Supplied entries:

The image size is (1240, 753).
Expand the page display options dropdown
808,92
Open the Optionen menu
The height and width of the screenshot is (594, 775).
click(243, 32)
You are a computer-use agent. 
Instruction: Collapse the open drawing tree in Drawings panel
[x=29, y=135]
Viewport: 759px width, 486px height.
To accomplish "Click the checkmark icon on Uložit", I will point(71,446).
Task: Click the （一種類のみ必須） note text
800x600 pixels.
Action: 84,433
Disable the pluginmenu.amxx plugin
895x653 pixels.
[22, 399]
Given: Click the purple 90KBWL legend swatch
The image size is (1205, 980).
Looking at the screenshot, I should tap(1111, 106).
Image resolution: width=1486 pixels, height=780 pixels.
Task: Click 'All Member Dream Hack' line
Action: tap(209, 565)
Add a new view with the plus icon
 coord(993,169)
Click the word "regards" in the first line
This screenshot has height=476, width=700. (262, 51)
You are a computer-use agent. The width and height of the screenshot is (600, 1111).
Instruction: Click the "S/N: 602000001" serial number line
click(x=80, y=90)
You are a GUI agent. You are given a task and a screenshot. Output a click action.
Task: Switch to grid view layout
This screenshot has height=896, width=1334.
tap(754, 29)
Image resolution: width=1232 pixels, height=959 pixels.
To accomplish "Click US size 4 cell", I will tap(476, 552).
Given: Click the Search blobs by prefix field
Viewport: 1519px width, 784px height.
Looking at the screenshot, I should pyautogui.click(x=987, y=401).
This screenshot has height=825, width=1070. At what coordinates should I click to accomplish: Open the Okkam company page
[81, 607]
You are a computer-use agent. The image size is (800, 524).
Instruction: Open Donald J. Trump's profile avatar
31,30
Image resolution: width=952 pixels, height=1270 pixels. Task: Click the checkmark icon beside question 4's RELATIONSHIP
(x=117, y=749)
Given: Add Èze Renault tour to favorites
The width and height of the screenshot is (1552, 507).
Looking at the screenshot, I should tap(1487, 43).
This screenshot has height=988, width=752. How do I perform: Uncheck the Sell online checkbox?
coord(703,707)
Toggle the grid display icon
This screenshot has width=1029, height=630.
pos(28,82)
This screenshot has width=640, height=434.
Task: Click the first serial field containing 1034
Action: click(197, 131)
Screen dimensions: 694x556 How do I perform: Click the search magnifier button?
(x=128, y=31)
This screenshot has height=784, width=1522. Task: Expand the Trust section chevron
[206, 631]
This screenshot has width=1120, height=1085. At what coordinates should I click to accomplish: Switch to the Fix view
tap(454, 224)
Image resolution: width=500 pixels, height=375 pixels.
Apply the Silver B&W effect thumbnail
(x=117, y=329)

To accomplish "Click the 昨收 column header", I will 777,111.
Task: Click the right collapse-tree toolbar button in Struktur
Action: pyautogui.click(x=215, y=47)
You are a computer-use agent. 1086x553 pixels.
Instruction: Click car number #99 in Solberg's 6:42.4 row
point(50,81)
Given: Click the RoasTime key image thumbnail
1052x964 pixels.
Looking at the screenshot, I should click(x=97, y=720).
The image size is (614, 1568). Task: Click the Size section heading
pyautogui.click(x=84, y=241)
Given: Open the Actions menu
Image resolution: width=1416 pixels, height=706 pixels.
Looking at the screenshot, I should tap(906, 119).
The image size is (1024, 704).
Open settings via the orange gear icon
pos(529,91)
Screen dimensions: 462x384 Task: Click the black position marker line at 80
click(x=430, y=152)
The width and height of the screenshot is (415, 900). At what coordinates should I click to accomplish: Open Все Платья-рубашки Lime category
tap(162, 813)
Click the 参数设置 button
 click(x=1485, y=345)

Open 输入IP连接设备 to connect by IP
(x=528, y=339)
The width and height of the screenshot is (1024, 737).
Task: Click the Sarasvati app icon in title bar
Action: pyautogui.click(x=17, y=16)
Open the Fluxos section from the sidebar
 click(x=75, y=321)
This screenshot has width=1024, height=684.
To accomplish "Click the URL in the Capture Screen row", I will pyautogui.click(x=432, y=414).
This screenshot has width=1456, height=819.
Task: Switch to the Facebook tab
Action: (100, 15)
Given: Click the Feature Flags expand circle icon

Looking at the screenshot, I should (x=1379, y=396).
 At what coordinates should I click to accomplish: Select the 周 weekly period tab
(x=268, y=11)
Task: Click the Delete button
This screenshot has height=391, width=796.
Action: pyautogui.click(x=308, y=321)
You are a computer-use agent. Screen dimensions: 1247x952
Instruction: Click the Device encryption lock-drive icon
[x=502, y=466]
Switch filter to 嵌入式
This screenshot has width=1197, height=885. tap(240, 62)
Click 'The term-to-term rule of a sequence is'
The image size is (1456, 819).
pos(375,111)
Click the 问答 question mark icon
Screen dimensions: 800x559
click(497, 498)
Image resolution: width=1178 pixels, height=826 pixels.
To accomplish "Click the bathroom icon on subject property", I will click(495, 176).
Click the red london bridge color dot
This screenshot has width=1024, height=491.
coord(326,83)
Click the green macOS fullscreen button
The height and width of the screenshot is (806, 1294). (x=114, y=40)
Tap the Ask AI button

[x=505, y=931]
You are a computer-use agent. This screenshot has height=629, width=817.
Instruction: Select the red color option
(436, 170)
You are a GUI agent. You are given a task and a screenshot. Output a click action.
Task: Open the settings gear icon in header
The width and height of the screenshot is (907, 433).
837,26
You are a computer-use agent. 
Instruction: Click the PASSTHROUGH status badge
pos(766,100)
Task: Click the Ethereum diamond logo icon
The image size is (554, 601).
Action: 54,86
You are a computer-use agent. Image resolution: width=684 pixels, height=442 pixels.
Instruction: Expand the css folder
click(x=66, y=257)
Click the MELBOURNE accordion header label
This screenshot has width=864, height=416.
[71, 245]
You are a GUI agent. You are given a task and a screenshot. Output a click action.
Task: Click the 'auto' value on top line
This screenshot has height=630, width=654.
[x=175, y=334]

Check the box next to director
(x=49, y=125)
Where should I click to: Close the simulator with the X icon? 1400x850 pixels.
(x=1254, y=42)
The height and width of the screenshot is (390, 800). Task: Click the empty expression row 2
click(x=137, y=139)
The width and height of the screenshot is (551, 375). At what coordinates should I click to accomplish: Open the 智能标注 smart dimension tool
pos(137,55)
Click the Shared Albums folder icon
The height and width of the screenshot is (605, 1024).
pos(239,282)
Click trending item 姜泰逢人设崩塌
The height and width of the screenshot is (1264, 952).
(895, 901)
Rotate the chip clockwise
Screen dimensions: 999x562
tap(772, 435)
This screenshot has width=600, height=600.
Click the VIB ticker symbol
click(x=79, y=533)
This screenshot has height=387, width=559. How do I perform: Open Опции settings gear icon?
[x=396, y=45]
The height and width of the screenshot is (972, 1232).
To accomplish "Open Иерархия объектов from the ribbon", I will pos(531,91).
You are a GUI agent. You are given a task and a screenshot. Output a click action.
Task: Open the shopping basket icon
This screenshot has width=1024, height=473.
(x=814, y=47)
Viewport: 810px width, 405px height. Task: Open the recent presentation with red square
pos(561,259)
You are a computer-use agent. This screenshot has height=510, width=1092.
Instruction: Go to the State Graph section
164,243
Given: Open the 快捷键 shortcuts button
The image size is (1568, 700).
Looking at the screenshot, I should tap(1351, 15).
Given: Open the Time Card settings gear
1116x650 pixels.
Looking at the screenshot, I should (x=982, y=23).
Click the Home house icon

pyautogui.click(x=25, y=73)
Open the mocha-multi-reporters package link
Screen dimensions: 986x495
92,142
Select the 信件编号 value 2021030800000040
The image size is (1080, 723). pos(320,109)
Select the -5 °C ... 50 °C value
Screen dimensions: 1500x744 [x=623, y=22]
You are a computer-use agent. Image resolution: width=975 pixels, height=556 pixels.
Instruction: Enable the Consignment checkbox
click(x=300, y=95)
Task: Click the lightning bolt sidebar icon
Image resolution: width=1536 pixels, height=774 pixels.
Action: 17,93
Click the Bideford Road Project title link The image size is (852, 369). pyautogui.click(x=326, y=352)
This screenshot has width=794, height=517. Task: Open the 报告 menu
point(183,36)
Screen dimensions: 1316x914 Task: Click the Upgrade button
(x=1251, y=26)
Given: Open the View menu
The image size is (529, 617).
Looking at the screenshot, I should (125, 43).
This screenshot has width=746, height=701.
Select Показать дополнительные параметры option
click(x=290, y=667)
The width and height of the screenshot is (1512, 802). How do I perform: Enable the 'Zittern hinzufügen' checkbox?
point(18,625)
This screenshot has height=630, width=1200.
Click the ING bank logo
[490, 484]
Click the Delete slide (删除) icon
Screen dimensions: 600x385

What the task requires: Note every line in the material with "grid" and copy it.

Solution below:
Task: Switch to grid view layout
Toggle the grid display icon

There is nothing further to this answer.